El ayuno de San Lorenzo


“Por el ayuno, mi Alma busca tu Gracia incansable,
aquella que purifica todos mis actos de mí mismo sin agua,
sabe ser sutil sin aire, luz sin fuego
y océano espiritual sin cuerpo.”
(Ibn al-Farid, Camino de pureza)

“Proviene el verdadero ayuno de Quién procura todo alimento.”
(Ibn Arabí, Tesoro de los amantes)







Las obras del verdadero iniciado, recogidos sus sentidos externos e internos, son realizadas a salvo de toda mirada profana, en lo recóndito de un corazón abstinente. No hay juicio, por pequeño que sea, que tenga cabida en tal grado de ausencia. No cabe distracción alguna, que no sea tenida por amenaza, ni siquiera una mosca o una mota de polvo del camino, cuando la contemplación se pretende pura. Saciado está aquel que sabe por qué ayuna.



Una sola aguja vela el paso de aquel que se distrae. Reúne al mundo y su circunstancia y sácalo fuera. Bendita sea la parrilla que asa por ambos lados. Aquella que permite ver por doquier Su mirada.
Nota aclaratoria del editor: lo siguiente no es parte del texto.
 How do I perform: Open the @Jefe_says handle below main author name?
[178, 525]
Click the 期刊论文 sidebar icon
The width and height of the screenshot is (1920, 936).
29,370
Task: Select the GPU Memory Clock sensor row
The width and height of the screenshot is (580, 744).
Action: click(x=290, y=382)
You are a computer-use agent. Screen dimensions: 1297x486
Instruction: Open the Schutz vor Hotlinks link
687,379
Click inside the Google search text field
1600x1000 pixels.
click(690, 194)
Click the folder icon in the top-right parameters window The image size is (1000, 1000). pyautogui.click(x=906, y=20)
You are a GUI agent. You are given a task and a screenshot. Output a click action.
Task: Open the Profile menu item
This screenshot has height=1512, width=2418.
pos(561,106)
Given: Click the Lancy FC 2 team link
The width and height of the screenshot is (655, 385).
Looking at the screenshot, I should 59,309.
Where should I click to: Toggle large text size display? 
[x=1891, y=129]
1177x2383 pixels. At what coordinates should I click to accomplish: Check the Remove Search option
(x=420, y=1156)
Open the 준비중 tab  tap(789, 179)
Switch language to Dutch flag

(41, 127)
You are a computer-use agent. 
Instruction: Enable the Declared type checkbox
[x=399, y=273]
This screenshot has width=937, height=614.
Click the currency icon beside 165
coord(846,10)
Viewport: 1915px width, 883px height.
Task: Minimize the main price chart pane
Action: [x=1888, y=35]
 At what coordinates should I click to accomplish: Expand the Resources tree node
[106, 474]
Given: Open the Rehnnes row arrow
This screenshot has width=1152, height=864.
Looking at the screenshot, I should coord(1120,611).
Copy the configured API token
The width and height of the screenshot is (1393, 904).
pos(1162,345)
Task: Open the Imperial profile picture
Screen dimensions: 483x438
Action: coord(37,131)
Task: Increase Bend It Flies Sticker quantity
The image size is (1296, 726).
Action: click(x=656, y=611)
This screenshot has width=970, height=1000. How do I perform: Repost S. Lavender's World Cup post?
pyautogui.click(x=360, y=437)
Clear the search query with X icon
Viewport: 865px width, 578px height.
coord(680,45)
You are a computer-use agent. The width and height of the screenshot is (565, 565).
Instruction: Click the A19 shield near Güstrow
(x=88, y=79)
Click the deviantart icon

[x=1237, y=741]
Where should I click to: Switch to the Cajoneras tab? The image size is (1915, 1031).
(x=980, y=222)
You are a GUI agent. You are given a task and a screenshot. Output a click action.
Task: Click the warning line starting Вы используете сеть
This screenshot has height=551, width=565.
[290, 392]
Aquella que a cada paso nos devuelve la sonrisa de Su Rostro. Por ello debemos ser tan raudos en romper el ayuno, como celosos de una total puntualidad en su comienzo. Todo lo demás, estar ciegos, aprisionados en la palabra vana. Ignorantes de que dos se hacen uno por el pacto. No hay dos, cuando es verdadero el encuentro.